#### What you have to do:
Each line from the one containing "TV & Video (239, 113)" to the end of the listing below should be repeated exactly, with no other line included.

#### Material for the task:
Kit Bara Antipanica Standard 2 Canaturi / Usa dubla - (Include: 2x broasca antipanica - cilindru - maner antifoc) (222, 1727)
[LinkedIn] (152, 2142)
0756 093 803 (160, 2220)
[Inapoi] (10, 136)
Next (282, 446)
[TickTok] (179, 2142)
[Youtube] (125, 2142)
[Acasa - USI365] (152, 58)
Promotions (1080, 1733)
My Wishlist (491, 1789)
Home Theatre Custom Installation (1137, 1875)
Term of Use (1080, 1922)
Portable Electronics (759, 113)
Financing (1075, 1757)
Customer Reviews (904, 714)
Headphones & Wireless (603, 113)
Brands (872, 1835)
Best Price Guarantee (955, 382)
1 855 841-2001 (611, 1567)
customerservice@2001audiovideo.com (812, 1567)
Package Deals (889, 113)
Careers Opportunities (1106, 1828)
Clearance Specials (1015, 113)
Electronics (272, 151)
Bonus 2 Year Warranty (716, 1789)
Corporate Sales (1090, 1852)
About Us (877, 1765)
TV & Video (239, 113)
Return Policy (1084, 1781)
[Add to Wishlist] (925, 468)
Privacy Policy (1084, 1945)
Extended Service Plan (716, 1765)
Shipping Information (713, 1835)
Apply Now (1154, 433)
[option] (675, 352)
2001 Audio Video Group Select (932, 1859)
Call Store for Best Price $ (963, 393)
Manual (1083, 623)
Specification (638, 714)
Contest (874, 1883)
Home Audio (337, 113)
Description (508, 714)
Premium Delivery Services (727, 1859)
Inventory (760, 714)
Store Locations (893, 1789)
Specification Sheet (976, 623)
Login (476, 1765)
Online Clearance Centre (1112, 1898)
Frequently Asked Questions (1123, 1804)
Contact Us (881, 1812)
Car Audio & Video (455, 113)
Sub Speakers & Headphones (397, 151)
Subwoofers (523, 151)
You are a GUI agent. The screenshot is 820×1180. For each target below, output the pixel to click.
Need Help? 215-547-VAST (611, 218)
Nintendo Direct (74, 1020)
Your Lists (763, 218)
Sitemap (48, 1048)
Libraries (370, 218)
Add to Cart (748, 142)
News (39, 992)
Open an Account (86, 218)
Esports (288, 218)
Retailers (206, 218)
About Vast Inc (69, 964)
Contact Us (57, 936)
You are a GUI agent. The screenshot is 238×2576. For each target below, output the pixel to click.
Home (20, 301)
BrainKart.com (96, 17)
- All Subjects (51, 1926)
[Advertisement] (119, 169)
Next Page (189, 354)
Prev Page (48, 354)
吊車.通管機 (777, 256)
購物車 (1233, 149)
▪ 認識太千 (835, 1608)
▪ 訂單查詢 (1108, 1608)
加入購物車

#### Exercise output:
TV & Video (239, 113)
Return Policy (1084, 1781)
[Add to Wishlist] (925, 468)
Privacy Policy (1084, 1945)
Extended Service Plan (716, 1765)
Shipping Information (713, 1835)
Apply Now (1154, 433)
[option] (675, 352)
2001 Audio Video Group Select (932, 1859)
Call Store for Best Price $ (963, 393)
Manual (1083, 623)
Specification (638, 714)
Contest (874, 1883)
Home Audio (337, 113)
Description (508, 714)
Premium Delivery Services (727, 1859)
Inventory (760, 714)
Store Locations (893, 1789)
Specification Sheet (976, 623)
Login (476, 1765)
Online Clearance Centre (1112, 1898)
Frequently Asked Questions (1123, 1804)
Contact Us (881, 1812)
Car Audio & Video (455, 113)
Sub Speakers & Headphones (397, 151)
Subwoofers (523, 151)
You are a GUI agent. The screenshot is 820×1180. For each target below, output the pixel to click.
Need Help? 215-547-VAST (611, 218)
Nintendo Direct (74, 1020)
Your Lists (763, 218)
Sitemap (48, 1048)
Libraries (370, 218)
Add to Cart (748, 142)
News (39, 992)
Open an Account (86, 218)
Esports (288, 218)
Retailers (206, 218)
About Vast Inc (69, 964)
Contact Us (57, 936)
You are a GUI agent. The screenshot is 238×2576. For each target below, output the pixel to click.
Home (20, 301)
BrainKart.com (96, 17)
- All Subjects (51, 1926)
[Advertisement] (119, 169)
Next Page (189, 354)
Prev Page (48, 354)
吊車.通管機 (777, 256)
購物車 (1233, 149)
▪ 認識太千 (835, 1608)
▪ 訂單查詢 (1108, 1608)
加入購物車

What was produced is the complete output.